AVAILABLE DATA below:

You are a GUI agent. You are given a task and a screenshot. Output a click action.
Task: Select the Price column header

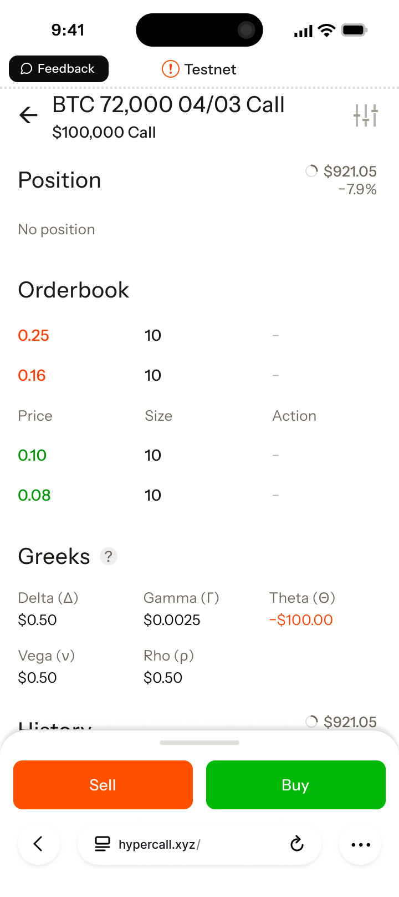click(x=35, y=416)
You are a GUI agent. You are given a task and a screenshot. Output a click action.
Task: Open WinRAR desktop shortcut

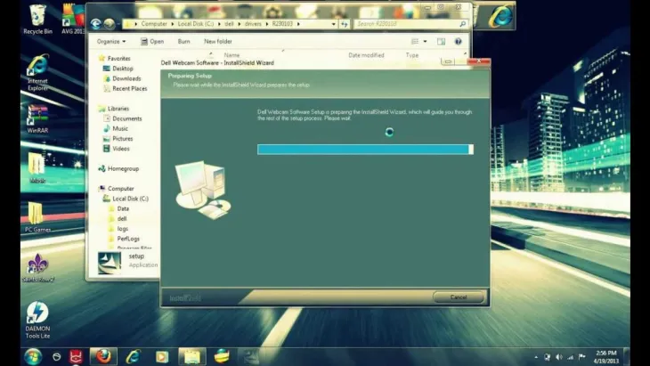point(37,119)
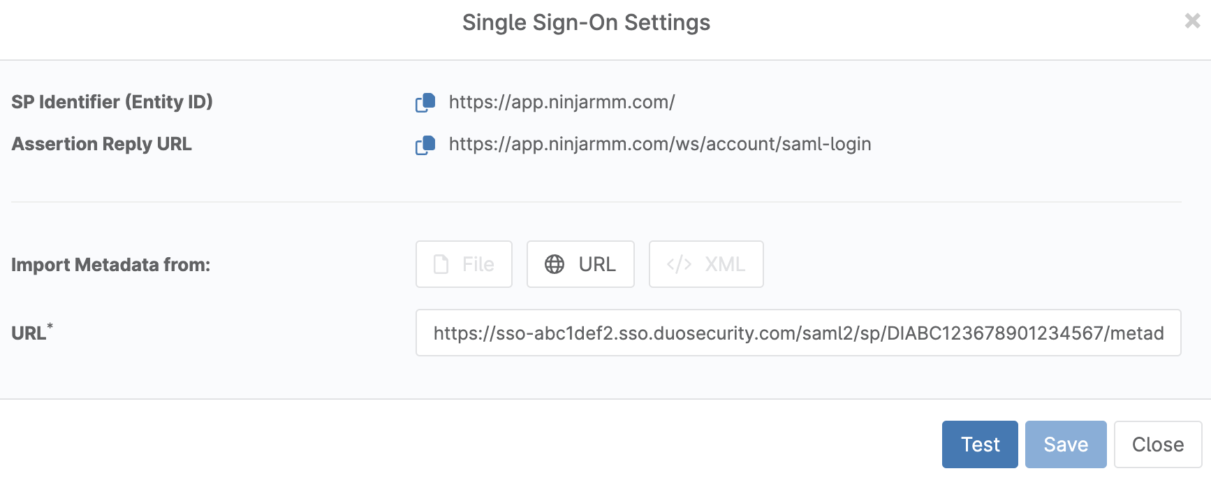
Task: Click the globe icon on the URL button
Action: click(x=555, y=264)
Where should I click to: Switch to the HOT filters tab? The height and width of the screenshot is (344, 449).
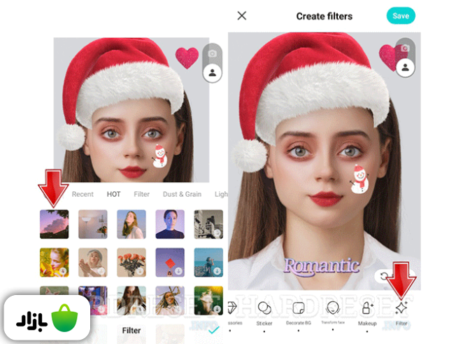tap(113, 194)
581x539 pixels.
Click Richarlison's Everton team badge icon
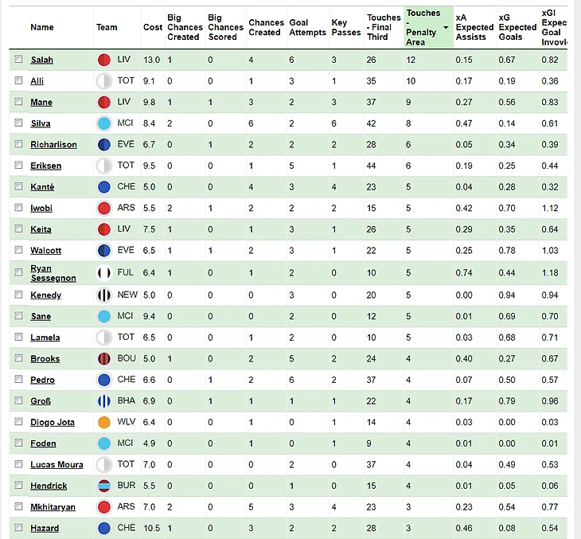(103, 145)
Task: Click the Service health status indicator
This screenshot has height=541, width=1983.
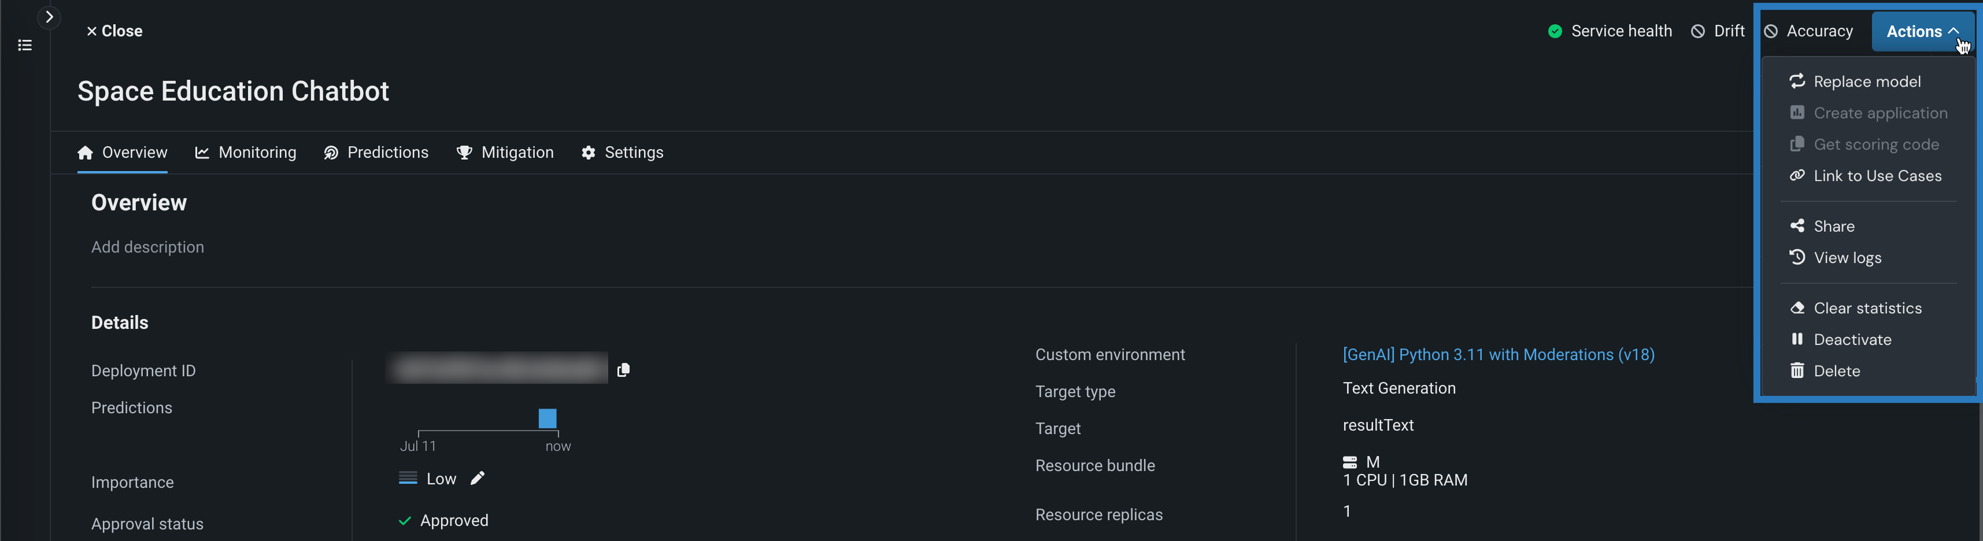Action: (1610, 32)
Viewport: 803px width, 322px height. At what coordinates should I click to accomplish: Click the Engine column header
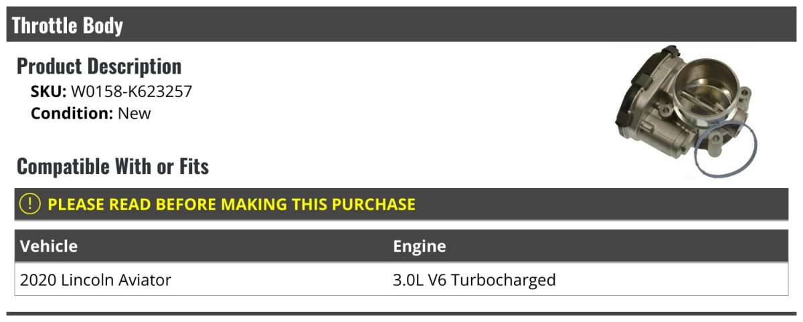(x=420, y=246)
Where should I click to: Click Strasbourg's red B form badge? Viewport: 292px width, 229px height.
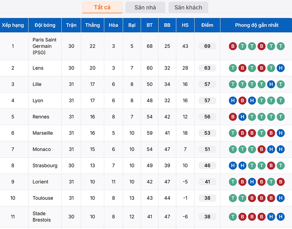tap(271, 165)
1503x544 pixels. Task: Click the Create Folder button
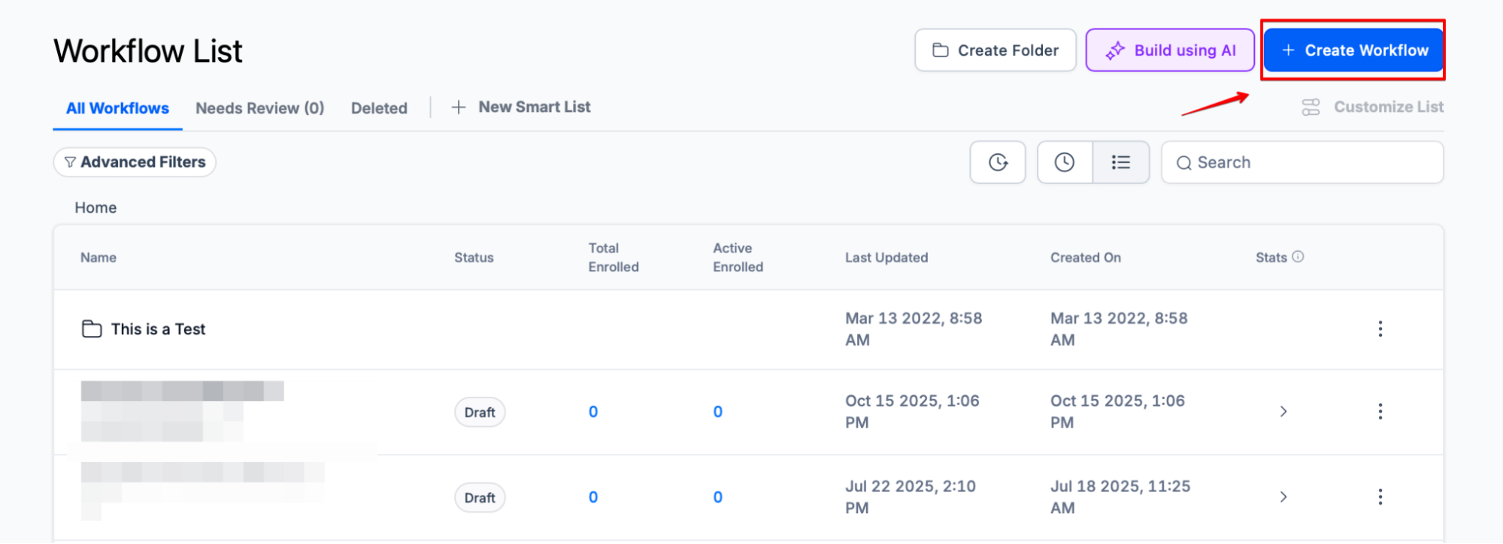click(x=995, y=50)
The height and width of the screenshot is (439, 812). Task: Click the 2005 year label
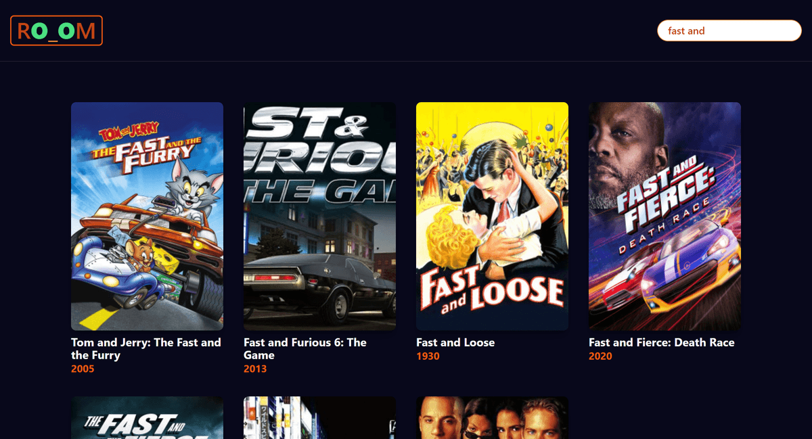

End of AVAILABLE DATA.

From the first line to the last, write out the data above exactly. Omit the pictures.

# TASK ANSWER
You are a GUI agent. You are given a task and a screenshot. Output a click action.
Task: Select the Price column header

click(x=35, y=416)
You are a GUI agent. You are given a task and a screenshot. Output a click action.
Task: Open WinRAR desktop shortcut

point(37,119)
Task: Click the globe icon on the URL button
Action: click(x=555, y=264)
Where should I click to: Switch to the HOT filters tab? The height and width of the screenshot is (344, 449).
tap(113, 194)
581x539 pixels.
Click Richarlison's Everton team badge icon
(103, 145)
Task: Click the Service health status indicator
This screenshot has height=541, width=1983.
Action: (1610, 32)
Viewport: 803px width, 322px height. At what coordinates should I click to accomplish: Click the Engine column header
(x=420, y=246)
Where should I click to: Click Strasbourg's red B form badge? Viewport: 292px width, 229px height.
tap(271, 165)
1503x544 pixels. Task: Click the Create Folder button
click(x=995, y=50)
The height and width of the screenshot is (439, 812). Task: Click the 2005 year label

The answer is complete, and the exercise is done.